Notably in Tunis, the Husainid Dynasty used a whole series of title and styles including Bey:
Just Bey itself was part of the territorial title of the ruler, and also as a title used by all male members of the family (rather like Sultan in the Ottoman dynasty).
Bey al-Kursi 'Bey of the Throne', a term equivalent to reigning prince.
Bey al-Mahalla 'Bey of the Camp', title used for the next most senior member of the Beylical family after the reigning Bey, the Heir Apparent to the throne.
Bey al-Taula 'Bey of the Table', the title of the Heir Presumptive, the eldest prince of the Beylical family, who enjoyed precedence immediately after the Bey al-Mahalla.

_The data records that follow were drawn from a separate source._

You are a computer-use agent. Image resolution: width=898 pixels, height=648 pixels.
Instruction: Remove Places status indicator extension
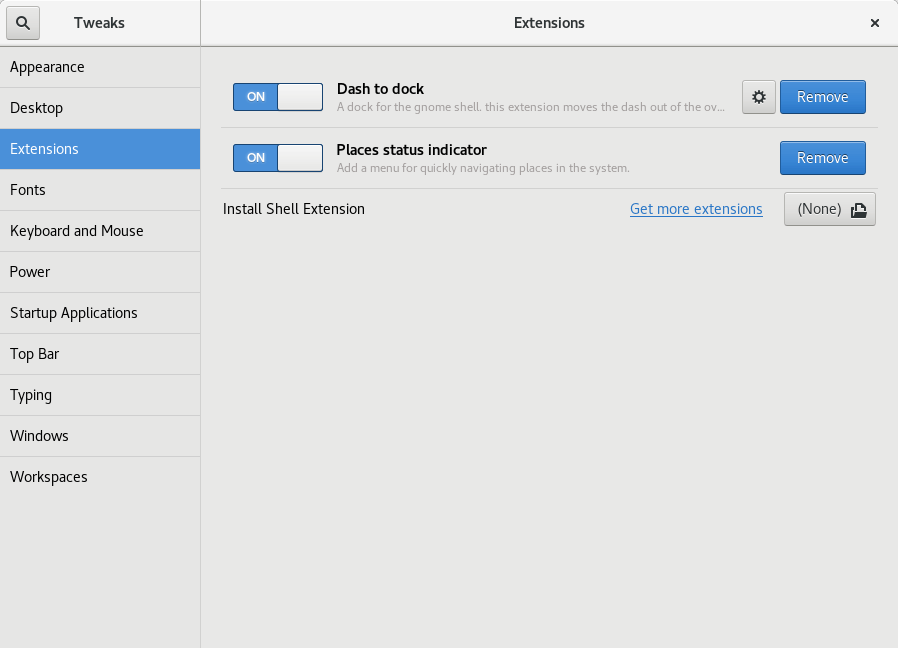tap(822, 158)
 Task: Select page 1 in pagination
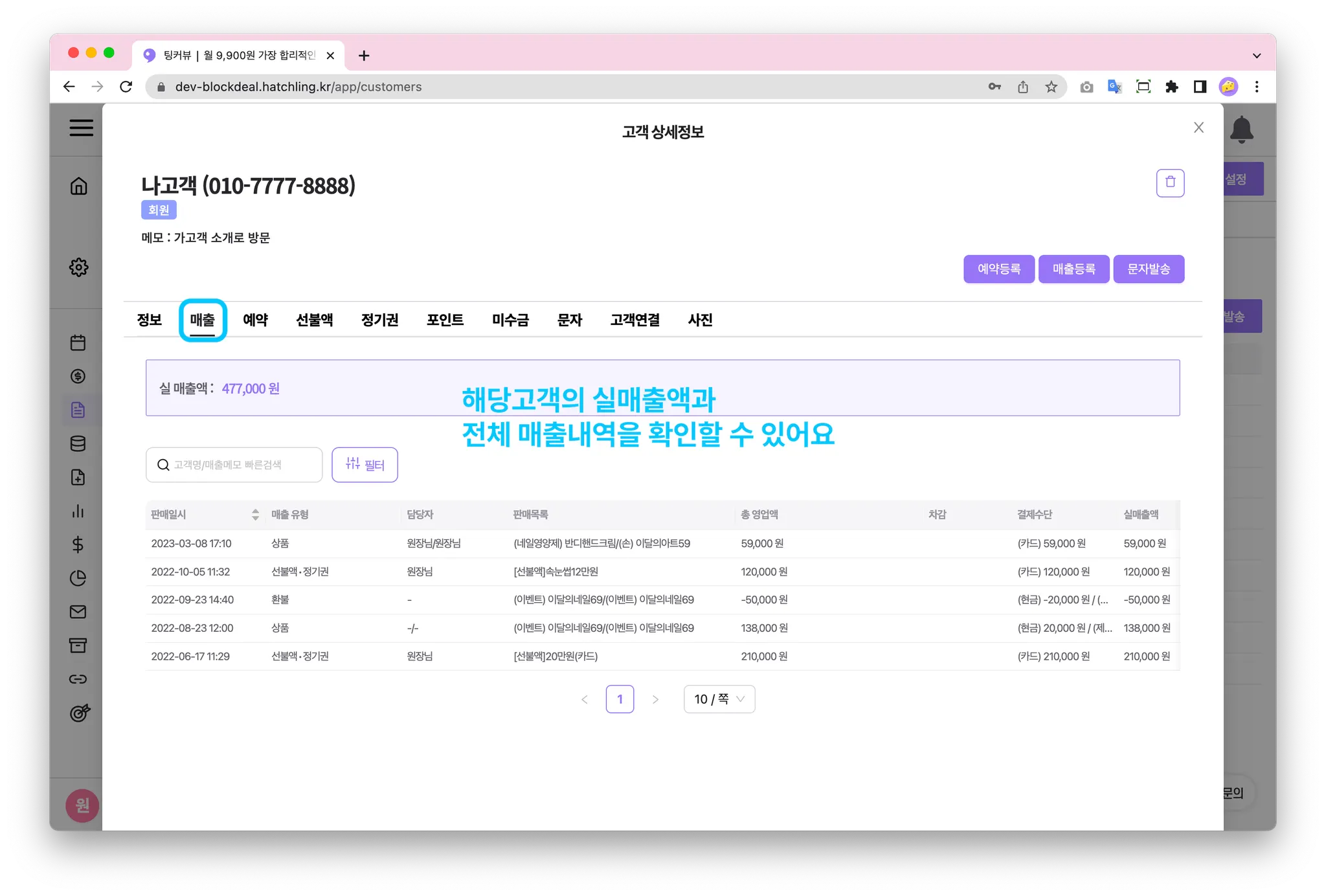tap(620, 699)
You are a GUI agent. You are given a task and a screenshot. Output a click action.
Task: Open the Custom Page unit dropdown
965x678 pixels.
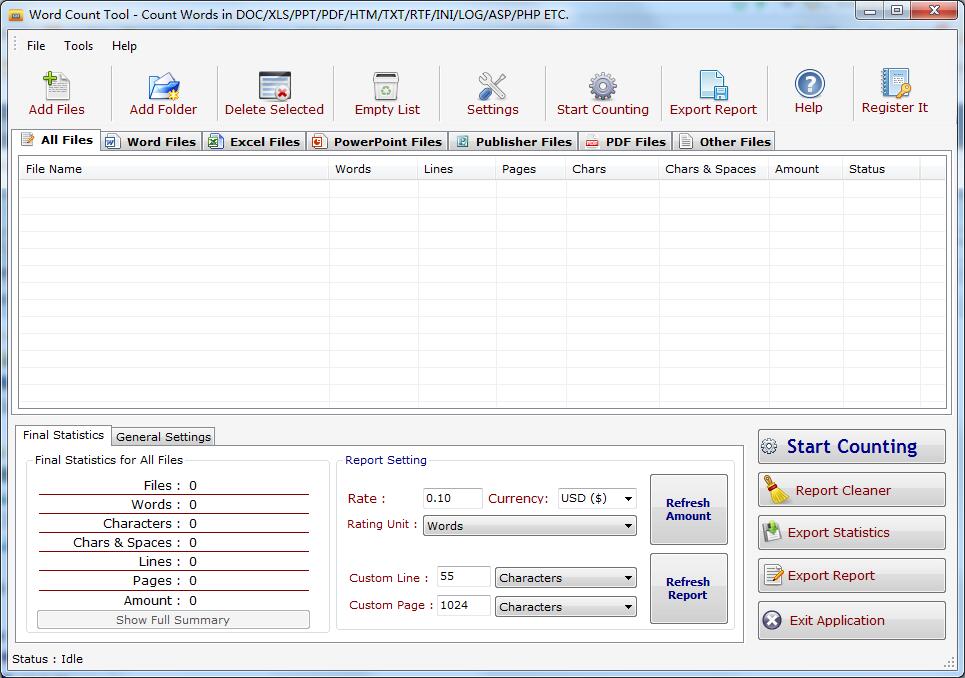click(627, 607)
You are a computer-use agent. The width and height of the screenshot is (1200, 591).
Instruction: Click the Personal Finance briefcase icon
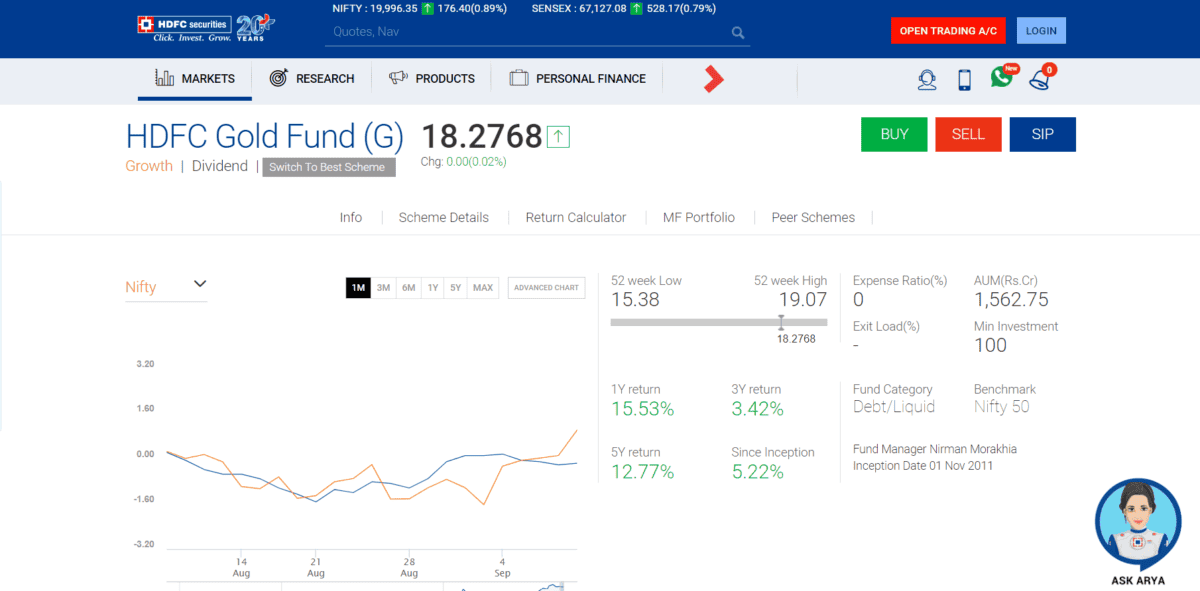tap(518, 77)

Beylerbeyi (or Beglerbegi) 'Lord of Lords', was the administrative rank formally enjoyed by the ruler of Tunis and by rulers of parts of the Balkans in their official capacity of Ottoman Governor-General within the Turkish empire.
In the Mani Peninsula, in times of the Ottoman conquest of Greece, the de facto sovereign country of the Maniots in the southern Peloponnesus, had as head of state a chieftain which combined both military command and judiciary activities who was entitled as Bey following the Turkish influence over conquered areas, especially in the Balkans. It was usual to add the title to their own given names, therefore the most renown Bey of Mani, Petros Mavromichalis was simply known as Petrobey.
Other Beys saw their own Beylik promoted to statehood, e.g.:
in Qusantina (Constantine in French), an Ottoman district subject to the Algiers regency since 1525 (had its own Beys since 1567), the last incumbent, Ahmed Bey ben Mohamed Cherif , was maintained when in 1826 the local Kabyle population declared independence, and when it was on 13 October 1837 conquered by France, until it was incorporated into Algeria in 1848.
Bey or a variation has also been used as an aristocratic title in various Turkic states, such as Bak in the Tatar Khanate of Kazan, in charge of a Beylik called Baklek. The Balkar princes in the North Caucasus highlands were known as taubiy (taubey), meaning the "mountainous chief".
Sometimes a Bey was a territorial vassal within a khanate, as in each of the three zuzes under the Khan of the Kazakhs.
The variation Beg, Baig or Bai, is still used as a family name or a part of a name in South and Central Asia as well as the Balkans. In Slavic-influenced names, it can be seen in conjunction with the Slavic -ov/-ovic/ev suffixes meaning "son of", such as in Izetbegovic, Abai Kunanbaev (Abai Kunanbaiuli).
The title is also used within the Moorish American community / members of the Moorish Science Temple of America as tribal titles which denotes an Islamic governor along with the title El.
The word entered English from Turkish bey, and the Turkish word has its origins in Old Turkic beg. There are different theories about the further etymology of the word beg. According to one theory the word may ultimately come from Middle Chinese baak, pak. Another theory states that the word may have its origins in Sogdian baga.Carter Vaughn Findley, "Turks in World History", Oxford University Press, 2005, p. 45: "... Many elements of Non-Turkic origin also became part of Turk statecraft [...] for example, as in the case of khatun [...] and beg [...] both terms being of Sogdian origin and ever since in common use in Turkish. ..." Gerhard Doerfer pointed out the possibility that the word is genuinely Turkic.